High on the misty hills of Gamo Highlands in Southern Ethiopia lives an ancient tribe. They live in beehive dome huts that look fragile but stand the test of time. They weave bright-hued fabric, keep livestock and grow vegetables, false bananas, herbs, spices, fruit and even tobacco. Once mighty warriors, the Dorze people of today are deeply connected to nature.
They have become true nature warriors, protecting land and habitats and living inspiring lives of community, goodwill and purpose. Living on the hills of Ethiopia, Dorze people construct giant beehive-like homes structured on vertical poles. Clusters of beehive huts include a separate kitchen, workshop, guest houses and animal pens. These animal huts protect their animals from the elements and those sneaky animal rustlers.

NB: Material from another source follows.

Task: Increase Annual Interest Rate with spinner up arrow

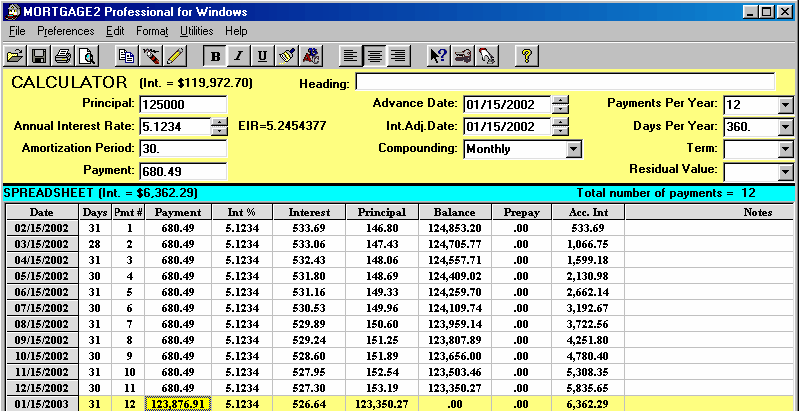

These homes are eco-friendly and can be transported and relocated in case of termite attacks. However, with each move, the dome huts get shorter.
Dorez people are able subsistence farmers with an innate knowledge of soil erosion prevention techniques. The terrace off the mountainsides to grow cereals and their beehive huts, vegetables, fruit, sweet-smelling spices, and enset (false banana trees) thrive in their constant care. Goats, cows and chickens roam the hilly homes of Dorez people, adding more vitality to their lives.
Even though some Western writers claim that weaving was not an indigenous occupation, Dorez people weave beautifully hued fabric. The women deliver bundles of raw cotton to the lowlands for spinning and dyeing. They spin cotton with admirable dexterity, and mostly men weave those into the colourful fabric.